== TESTO RIPORTATO ==
<<<<

Lavoro e Previdenza

Wednesday 15 June 2005

Il vizio della cocaina lede l’ immagine del corpo di polizia e può costare il posto all’ agente

Il vizio della cocaina lede limmagine del corpo di polizia e può costare il posto allagente

Consiglio di Stato in sede giurisdizionale, Sezione Quarta, sentenza n. 2705/2005

REPUBBLICA ITALIANA

IN NOME DEL POPOLO ITALIANO

Il Consiglio di Stato in sede giurisdizionale (Sezione Quarta)

ha pronunciato la seguente

DECISIONE

sul ricorso in appello n. 6690 del 2004, proposto da A., rappresentato e difeso dall’avv. Salvatore A. Napoli, elettivamente domiciliato presso lo studio del medesimo in Roma, Via C. Morin n. 1.

C O N T R O

Ministero dell’interno, in persona del Ministro in carica e Consiglio provinciale di disciplina presso la Questura di Bologna, in persona del suo Presidente, rappresentati e difesi dall’Avvocatura generale dello Stato, presso la quale sono domiciliati per legge in Roma Via dei Portoghesi, n. 12.

PER L’ANNULLAMENTO

della sentenza del T.A.R. Lazio – Sezione staccata di Latina 20 aprile 2004, n. 222.

Visto il ricorso con i relativi allegati.

Visto l’atto di costituzione in giudizio del Ministero appellato.

Viste le memorie prodotte dalle parti a sostegno delle rispettive difese.

Visti gli atti tutti della causa.

Data per letta alla pubblica udienza del 1 marzo 2005, la relazione del Consigliere Costantino Salvatore;

Uditi l’avv. Napoli per l’appellante e l’avv. dello Stato Elefante per il Ministero appellato.

Ritenuto in fatto e considerato in diritto quanto segue.

FATTO

Con ricorso al TAR del Lazio, Sezione staccata di Latina, A. impugnava il decreto ministeriale in data 2 luglio 2002, recante la sua destituzione dall’Amministrazione della Pubblica Sicurezza per avere reiteratamente acquistato dosi di cocaina unitamente ad altro appartenente alla Polizia di Stato, denotando mancanza di senso dell’onore e della morale in relazione alla sua qualità di tutore dell’ordine, e recando, quindi, grave pregiudizio all’Amministrazione.

>>>>

== OBIETTIVO ESERCIZIO ==
Prosegui la sentenza del Consiglio di Stato sulla destituzione dell'agente di polizia, ripartendo subito dopo l'ultima frase della sezione FATTO riportata sopra.

== ESTRATTO DELLA FONTE ==
<<<<

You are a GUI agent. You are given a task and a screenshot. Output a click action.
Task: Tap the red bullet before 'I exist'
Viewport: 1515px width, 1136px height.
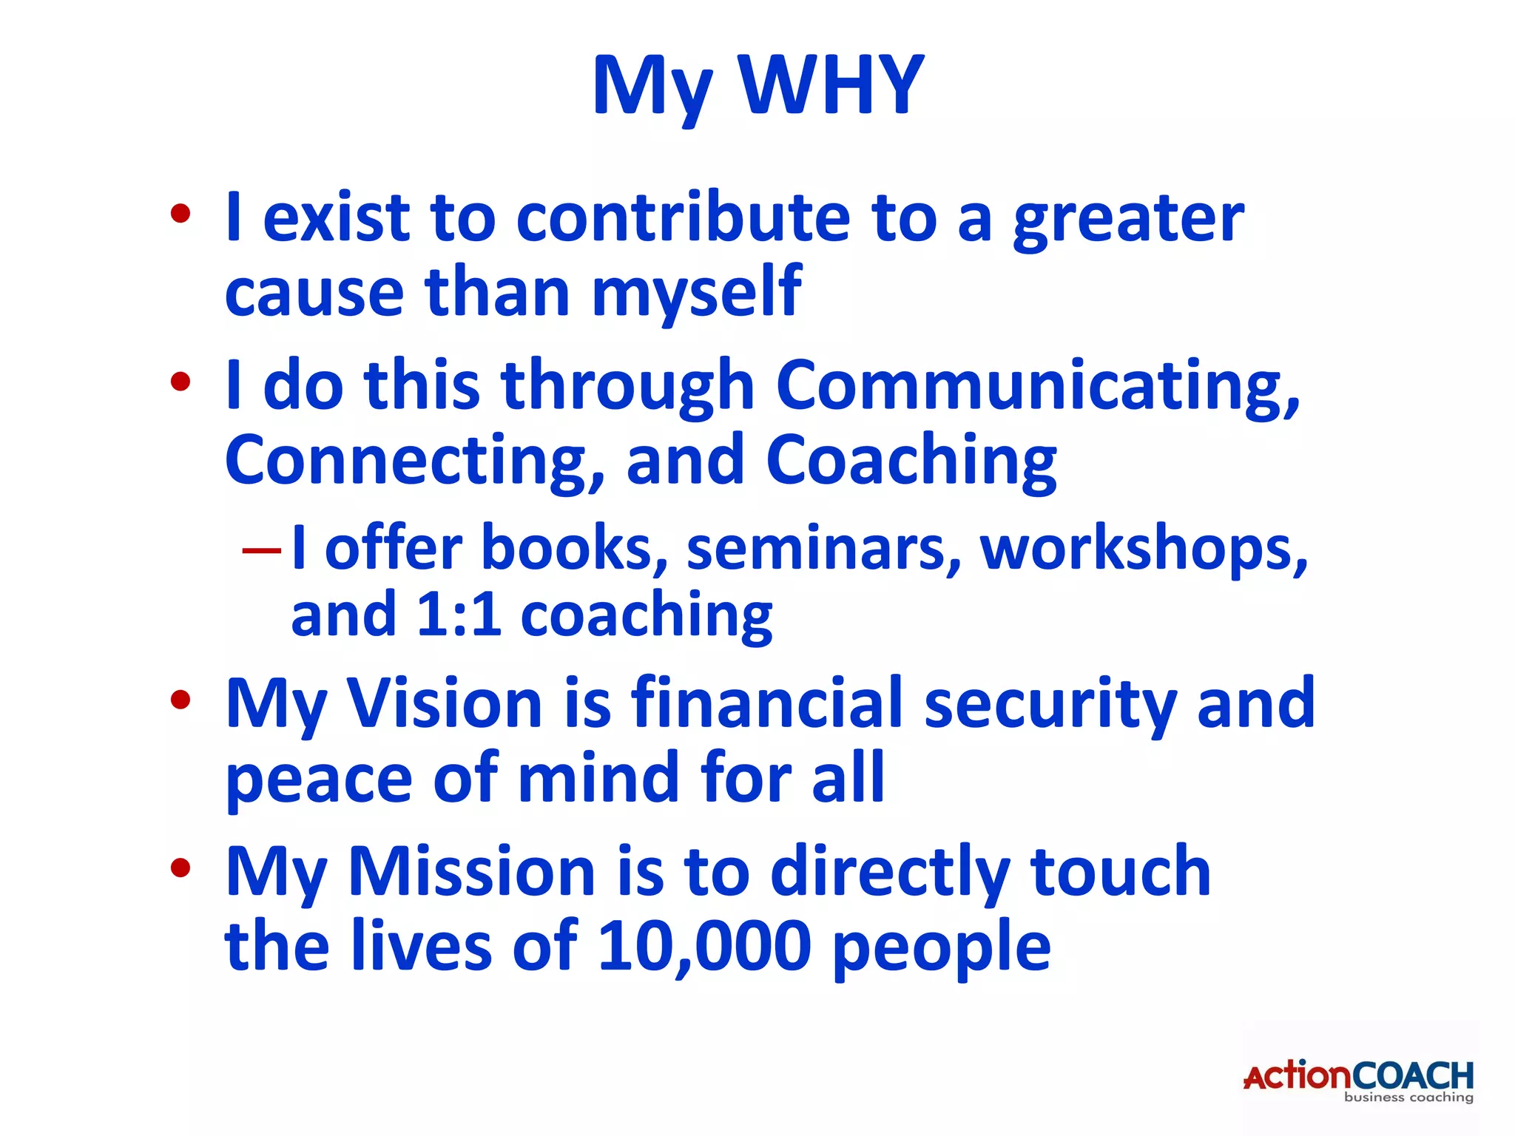180,214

>>>>

== RISULTATO PRODOTTO ==
Il ricorrente lamentava la violazione e falsa applicazione dei principi generali in tema di pubblico impiego e, in particolare, in tema di personale di polizia di Stato di cui al DPR. 25 ottobre 1981, n. 737, nonché eccesso di potere per illogicità e contraddittorietà manifesta, per eccessività della sanzione, per disparità di trattamento, per difetto di motivazione e di istruttoria.

L’Amministrazione intimata si costituiva in giudizio, contestando la fondatezza del gravame.

All’esito del deposito di documentazione, disposto con ordinanza presidenziale, il ricorrente proponeva motivi aggiunti, insistendo sulla deduzione di illegittimità per disparità di trattamento, nella considerazione che la sua posizione non sarebbe dissimile dalla posizione del collega B, nei cui confronti era stata disposta la sola sospensione temporanea dal servizio per mesi sei.

Il ricorso era respinto con la sentenza in epigrafe specificata, contro la quale l’interessato ha proposto il presente appello, chiedendone l’integrale riforma.

Il Ministero si è costituito anche in questo grado.

L’appello è stato trattenuto in decisione alla pubblica udienza del 1 marzo 2005

DIRITTO

1. Con il primo motivo viene riproposta la censura di manifesta eccessività della sanzione in considerazione della tenuità del fatto e dell’occasionalità della assunzione delle sostanze stupefacenti.

Il motivo è infondato.

Come esattamente rilevato dal primo giudice, posto che il giudizio di tenuità di una sanzione disciplinare è direttamente correlato alla qualità dell’interessato, non può essere connotato da “tenuità” il comportamento di un agente di polizia, istituzionalmente preposto alla tutela dell’ordine, il quale, in contrasto con i doveri di lealtà e correttezza assunti con il giuramento, faccia uso di sostanze stupefacenti, tenendo contatto, a tal fine, con un personaggio (il fornitore dello stupefacente) ritenuto di assoluto rilievo e perfettamente inserito in un vasto contesto criminale & a diretto contatto con i trafficanti (come testualmente si desume dal verbale del Consiglio di Disciplina).

Quanto alla valutazione della gravità di un tale comportamento ai fini disciplinari e alla proporzione tra la sanzione disciplinare irrogata e la gravità dei fatti contestati, si tratta di attività che costituisce manifestazione del discrezionale apprezzamento dell’amministrazione, suscettibile di sindacato di legittimità solo per macroscopici vizi logici che nella specie non sussistono (cfr., Sez. IV, 15 maggio 2003 n. 2624).

La vicenda di cui il A si è reso protagonista, avuto riguardo alle modalità di tempo e di luogo in cui è maturata e si è sviluppata, rileva non solo la mancanza del senso dell’onore e del senso morale ma dimostra anche la dolosa violazione dei doveri istituzionali, con grave pregiudizio all’amministrazione di appartenenza.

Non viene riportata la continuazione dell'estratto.